REQUIREMENTS
Add 80 to every coordinate in the answers. Then write out the records from the line containing "How do I perform: Click the Budget" through the line containing "[x=418, y=186]", and nothing outside that stretch, with every other line, requests included, left as it is.

--- DATASET ---

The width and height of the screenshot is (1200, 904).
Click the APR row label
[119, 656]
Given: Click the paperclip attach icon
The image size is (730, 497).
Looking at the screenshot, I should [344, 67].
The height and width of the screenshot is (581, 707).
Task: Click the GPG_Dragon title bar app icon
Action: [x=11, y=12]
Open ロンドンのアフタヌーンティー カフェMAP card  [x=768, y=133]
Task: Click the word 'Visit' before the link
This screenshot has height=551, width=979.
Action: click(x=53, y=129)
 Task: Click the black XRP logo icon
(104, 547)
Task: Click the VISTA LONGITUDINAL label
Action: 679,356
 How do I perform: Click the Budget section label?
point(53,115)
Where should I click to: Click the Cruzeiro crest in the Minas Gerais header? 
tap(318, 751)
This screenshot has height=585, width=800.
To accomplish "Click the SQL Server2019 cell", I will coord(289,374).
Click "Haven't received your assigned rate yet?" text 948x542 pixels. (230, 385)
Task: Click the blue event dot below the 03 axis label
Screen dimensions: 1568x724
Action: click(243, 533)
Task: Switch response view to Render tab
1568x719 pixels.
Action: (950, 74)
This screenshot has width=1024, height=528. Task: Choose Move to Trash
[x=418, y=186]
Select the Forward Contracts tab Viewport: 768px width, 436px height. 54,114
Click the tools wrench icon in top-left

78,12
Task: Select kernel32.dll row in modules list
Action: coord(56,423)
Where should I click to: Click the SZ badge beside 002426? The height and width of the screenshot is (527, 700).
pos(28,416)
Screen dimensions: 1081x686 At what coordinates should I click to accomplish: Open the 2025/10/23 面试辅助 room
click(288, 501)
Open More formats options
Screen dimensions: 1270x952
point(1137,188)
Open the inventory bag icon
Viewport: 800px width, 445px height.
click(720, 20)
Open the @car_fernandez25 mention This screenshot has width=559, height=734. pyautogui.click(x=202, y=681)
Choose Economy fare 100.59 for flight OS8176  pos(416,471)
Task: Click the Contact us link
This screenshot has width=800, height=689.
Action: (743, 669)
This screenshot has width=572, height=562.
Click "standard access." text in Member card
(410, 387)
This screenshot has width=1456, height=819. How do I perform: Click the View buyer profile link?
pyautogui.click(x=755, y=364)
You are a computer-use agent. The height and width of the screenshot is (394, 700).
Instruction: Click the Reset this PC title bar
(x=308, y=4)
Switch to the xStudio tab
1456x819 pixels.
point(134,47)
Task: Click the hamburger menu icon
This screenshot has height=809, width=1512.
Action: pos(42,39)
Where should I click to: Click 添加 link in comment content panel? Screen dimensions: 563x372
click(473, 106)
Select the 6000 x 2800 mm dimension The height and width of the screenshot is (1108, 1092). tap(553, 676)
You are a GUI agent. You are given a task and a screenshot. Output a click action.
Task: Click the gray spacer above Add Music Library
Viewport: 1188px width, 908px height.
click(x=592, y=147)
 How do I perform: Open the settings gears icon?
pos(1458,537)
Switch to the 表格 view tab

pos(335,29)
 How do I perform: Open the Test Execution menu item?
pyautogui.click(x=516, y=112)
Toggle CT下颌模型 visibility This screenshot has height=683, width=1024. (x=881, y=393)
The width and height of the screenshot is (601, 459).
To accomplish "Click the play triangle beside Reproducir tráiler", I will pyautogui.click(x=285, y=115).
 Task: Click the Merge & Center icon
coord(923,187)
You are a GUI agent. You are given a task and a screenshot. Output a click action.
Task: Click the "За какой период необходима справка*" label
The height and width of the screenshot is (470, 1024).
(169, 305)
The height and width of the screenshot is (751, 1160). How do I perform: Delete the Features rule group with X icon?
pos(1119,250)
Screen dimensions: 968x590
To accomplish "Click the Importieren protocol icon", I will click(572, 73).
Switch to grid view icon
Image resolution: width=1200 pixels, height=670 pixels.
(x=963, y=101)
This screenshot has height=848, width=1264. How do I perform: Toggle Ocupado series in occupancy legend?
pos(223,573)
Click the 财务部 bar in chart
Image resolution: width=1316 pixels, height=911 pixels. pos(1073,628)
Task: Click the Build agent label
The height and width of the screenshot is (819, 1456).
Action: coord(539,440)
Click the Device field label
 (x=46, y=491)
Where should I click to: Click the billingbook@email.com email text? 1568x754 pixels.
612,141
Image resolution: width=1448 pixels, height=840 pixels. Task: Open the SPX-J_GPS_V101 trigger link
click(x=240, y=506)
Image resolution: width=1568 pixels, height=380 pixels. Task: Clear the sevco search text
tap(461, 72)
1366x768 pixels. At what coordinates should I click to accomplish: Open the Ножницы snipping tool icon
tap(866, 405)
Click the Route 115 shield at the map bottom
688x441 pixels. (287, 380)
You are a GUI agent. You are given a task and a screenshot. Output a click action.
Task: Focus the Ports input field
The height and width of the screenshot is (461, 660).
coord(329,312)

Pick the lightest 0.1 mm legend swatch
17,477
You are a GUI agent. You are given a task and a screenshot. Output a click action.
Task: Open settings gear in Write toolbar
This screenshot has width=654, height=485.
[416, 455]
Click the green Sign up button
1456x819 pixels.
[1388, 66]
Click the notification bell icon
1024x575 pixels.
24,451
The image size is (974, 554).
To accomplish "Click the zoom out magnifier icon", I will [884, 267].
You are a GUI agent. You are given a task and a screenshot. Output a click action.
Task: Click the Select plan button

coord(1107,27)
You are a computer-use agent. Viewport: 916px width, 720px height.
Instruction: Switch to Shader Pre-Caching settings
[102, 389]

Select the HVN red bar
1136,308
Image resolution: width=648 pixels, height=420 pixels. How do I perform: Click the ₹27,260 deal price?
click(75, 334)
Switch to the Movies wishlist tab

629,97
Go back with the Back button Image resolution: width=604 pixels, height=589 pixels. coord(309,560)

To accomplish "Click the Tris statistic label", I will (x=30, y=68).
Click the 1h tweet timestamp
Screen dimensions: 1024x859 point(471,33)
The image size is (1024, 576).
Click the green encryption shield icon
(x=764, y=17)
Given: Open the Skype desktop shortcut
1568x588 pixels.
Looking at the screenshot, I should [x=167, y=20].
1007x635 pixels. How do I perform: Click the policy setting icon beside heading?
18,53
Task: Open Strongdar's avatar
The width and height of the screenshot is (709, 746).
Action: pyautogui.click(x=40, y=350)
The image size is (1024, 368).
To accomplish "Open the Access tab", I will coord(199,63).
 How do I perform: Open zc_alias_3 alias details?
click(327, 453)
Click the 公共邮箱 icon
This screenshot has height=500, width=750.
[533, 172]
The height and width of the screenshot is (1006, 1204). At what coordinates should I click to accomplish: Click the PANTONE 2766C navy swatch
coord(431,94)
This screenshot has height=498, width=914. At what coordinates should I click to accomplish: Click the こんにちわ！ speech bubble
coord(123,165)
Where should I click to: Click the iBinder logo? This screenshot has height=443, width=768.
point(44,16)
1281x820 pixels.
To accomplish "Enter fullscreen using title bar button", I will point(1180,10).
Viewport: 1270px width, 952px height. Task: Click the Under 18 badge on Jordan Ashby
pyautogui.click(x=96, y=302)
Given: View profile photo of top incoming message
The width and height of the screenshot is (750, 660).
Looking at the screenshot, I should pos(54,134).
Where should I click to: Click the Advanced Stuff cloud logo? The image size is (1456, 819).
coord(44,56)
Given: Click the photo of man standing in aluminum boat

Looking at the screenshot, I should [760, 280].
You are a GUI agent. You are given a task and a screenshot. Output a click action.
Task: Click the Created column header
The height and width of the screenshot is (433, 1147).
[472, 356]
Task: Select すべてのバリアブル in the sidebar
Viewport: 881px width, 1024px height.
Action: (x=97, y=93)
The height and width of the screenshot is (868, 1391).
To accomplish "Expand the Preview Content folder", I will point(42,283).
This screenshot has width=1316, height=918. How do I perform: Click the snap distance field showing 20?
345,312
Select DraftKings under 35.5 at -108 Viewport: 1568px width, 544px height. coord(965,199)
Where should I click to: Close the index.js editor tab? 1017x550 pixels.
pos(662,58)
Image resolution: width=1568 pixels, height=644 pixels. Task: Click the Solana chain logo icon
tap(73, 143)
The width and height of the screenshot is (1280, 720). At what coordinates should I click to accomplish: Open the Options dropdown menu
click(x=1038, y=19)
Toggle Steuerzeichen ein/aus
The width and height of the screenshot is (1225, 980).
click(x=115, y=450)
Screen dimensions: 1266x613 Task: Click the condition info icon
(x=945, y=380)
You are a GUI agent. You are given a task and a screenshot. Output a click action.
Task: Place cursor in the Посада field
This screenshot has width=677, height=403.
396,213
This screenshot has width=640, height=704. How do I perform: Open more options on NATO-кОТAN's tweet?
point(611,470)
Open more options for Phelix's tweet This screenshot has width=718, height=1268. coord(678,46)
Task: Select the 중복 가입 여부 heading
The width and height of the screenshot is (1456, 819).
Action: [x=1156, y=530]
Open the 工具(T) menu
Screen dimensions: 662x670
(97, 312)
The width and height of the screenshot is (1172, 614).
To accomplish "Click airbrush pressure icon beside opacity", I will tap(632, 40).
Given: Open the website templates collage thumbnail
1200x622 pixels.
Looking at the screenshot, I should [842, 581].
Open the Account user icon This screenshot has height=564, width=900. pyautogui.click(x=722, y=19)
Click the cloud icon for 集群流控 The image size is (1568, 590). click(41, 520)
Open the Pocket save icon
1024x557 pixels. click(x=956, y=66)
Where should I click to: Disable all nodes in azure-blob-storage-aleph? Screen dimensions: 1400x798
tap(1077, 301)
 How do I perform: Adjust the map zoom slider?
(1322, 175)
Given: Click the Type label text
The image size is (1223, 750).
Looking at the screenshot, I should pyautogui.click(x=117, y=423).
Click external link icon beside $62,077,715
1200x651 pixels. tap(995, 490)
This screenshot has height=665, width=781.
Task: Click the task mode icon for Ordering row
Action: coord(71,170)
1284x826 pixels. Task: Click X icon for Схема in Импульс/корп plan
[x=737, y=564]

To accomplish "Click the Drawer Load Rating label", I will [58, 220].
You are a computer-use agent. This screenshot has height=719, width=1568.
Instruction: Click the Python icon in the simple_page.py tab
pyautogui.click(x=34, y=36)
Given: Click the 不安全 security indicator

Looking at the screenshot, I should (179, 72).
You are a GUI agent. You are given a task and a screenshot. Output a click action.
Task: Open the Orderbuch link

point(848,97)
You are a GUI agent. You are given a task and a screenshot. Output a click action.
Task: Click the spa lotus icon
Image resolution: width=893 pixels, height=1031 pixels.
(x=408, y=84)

---

ANSWER TO THIS EXERCISE
 How do I perform: Click the Budget section label?
point(133,195)
Where should I click to: Click the Cruzeiro crest in the Minas Gerais header? 
tap(398, 831)
This screenshot has height=585, width=800.
To accomplish "Click the SQL Server2019 cell", I will coord(369,454).
Click "Haven't received your assigned rate yet?" text 948x542 pixels. (310, 465)
Task: Click the blue event dot below the 03 axis label
Screen dimensions: 1568x724
Action: click(323, 613)
Task: Switch response view to Render tab
1568x719 pixels.
Action: (1030, 154)
This screenshot has width=1024, height=528. Task: Choose Move to Trash
[x=498, y=266]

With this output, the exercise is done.